Published online Aug 16, 2014. doi: 10.12998/wjcc.v2.i8.398
Revised: February 8, 2014
Accepted: June 13, 2014
Published online: August 16, 2014
Processing time: 74 Days and 3.4 Hours
As patients with carcinoma of the esophagus live longer, complications associated with the use of a gastric conduit are increasing. Ulcers form in the gastric conduit in 6.6% to 19.4% of patients. There are a few reports of perforation of a gastric conduit in the English literature. Almost all of these were associated with serious complications. We report a patient who developed a tension pneumothorax consequent to spontaneous perforation of an ulcer in the gastric conduit 7 years after the index surgery in a patient with carcinoma of the gastroesophageal junction. He responded well to conservative management. Complications related to a gastric conduit can be because of multiple factors. Periodic endoscopic surveillance of gastric conduits should be considered as these are at a higher risk of ulcer formation than a normal stomach. Long term treatment with proton pump inhibitors may decrease complications. There are no guidelines for the treatment of a perforated gastric conduit ulcer and the management should be individualized.

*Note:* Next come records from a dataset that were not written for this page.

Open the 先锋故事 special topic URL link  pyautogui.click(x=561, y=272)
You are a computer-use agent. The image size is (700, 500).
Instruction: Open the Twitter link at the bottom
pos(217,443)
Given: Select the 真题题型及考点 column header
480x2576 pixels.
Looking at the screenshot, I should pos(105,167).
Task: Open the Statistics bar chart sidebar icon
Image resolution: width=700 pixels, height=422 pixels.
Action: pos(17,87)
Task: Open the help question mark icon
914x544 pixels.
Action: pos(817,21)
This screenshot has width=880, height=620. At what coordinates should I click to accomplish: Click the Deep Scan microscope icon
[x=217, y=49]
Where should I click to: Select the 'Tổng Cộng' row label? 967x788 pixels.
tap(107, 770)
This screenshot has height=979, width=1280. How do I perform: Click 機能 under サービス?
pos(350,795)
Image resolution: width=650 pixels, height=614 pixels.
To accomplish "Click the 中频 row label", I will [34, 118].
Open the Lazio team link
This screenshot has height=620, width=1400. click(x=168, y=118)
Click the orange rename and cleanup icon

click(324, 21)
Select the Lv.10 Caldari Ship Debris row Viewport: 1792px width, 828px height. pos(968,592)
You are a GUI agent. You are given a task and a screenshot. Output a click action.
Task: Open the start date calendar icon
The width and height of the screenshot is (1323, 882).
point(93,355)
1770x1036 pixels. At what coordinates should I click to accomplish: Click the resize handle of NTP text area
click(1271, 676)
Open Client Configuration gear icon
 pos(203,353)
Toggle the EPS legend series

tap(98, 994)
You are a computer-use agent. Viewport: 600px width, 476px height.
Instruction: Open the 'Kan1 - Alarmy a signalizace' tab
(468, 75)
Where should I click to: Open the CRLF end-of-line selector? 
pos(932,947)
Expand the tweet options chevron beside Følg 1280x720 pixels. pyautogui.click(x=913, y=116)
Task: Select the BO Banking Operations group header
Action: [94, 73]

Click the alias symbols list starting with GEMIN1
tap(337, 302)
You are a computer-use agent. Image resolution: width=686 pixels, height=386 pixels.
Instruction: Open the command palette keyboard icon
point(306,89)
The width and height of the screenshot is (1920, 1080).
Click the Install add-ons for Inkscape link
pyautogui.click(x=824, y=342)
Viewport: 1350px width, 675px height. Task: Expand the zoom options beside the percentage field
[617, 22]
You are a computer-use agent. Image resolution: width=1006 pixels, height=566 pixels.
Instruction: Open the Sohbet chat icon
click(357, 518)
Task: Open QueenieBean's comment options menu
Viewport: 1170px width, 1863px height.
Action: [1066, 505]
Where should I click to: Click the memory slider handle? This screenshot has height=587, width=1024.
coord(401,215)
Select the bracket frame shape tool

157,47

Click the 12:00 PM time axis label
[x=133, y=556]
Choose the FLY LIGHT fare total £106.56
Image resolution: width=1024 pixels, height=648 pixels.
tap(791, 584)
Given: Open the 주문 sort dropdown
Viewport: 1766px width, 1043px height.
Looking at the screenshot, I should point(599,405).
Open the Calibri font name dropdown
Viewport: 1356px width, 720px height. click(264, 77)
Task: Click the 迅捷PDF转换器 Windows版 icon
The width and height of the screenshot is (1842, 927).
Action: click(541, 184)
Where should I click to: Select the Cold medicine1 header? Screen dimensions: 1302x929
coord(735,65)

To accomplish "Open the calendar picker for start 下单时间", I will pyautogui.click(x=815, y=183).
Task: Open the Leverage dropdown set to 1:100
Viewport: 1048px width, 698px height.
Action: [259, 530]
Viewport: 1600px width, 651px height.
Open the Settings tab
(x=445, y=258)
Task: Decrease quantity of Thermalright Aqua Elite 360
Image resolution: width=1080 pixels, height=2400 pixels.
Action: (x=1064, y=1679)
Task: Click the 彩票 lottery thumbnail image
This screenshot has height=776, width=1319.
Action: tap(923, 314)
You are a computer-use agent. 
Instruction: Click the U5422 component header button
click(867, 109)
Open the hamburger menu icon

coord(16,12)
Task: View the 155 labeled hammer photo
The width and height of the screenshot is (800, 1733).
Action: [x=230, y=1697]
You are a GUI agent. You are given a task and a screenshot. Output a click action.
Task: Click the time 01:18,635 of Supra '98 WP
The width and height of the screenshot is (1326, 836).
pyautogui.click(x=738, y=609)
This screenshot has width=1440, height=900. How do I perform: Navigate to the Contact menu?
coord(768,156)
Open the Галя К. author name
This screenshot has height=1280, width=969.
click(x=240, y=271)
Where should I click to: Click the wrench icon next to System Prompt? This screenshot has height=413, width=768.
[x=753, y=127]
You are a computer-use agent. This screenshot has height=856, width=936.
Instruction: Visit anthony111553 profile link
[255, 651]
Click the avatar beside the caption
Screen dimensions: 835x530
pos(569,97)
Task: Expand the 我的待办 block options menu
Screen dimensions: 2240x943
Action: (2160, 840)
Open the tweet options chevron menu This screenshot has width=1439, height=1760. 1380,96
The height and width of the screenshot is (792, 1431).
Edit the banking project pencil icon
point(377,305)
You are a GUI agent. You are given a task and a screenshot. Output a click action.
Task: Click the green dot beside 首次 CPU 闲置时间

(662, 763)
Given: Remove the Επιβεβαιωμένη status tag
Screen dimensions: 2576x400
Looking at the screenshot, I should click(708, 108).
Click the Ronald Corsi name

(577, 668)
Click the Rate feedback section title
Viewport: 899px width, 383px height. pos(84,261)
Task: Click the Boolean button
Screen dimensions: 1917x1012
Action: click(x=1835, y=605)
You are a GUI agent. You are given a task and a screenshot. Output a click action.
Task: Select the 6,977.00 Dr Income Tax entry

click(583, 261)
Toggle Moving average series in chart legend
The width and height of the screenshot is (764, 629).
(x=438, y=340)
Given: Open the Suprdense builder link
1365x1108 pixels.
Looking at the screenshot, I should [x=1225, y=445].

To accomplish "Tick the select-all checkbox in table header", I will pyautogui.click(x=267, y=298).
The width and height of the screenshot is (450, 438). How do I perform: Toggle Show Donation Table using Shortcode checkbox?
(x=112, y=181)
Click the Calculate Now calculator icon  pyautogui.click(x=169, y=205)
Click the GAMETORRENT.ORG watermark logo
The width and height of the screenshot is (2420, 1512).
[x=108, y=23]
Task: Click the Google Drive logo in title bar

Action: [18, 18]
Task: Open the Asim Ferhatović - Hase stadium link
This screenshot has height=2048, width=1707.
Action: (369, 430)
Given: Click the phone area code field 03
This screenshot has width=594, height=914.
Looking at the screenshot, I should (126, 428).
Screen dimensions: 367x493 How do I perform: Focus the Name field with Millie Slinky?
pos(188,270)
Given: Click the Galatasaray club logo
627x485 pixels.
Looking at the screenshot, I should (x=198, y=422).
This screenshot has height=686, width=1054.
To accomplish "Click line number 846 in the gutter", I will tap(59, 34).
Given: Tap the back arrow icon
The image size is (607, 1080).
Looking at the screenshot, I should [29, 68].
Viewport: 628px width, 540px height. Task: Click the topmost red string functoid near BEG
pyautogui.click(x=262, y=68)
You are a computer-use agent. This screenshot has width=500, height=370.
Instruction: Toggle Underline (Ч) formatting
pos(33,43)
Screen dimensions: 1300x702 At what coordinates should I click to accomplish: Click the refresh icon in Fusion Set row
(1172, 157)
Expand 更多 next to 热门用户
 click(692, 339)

Core tip: We report a patient with a spontaneous perforation of an ulcer in the gastric conduit of a patient who had surgery for carcinoma of the gastroesophageal junction. He responded to conservative management with continuous decompression of the conduit with Ryle’s tube aspiration, proton pump inhibitors and enteral nutrition through a feeding jejunostomy for 4 wk. Periodic endoscopic surveillance should be considered as gastric conduits are at a higher risk of ulcer formation than a normal stomach and management of a perforated gastric conduit ulcer should be individualized.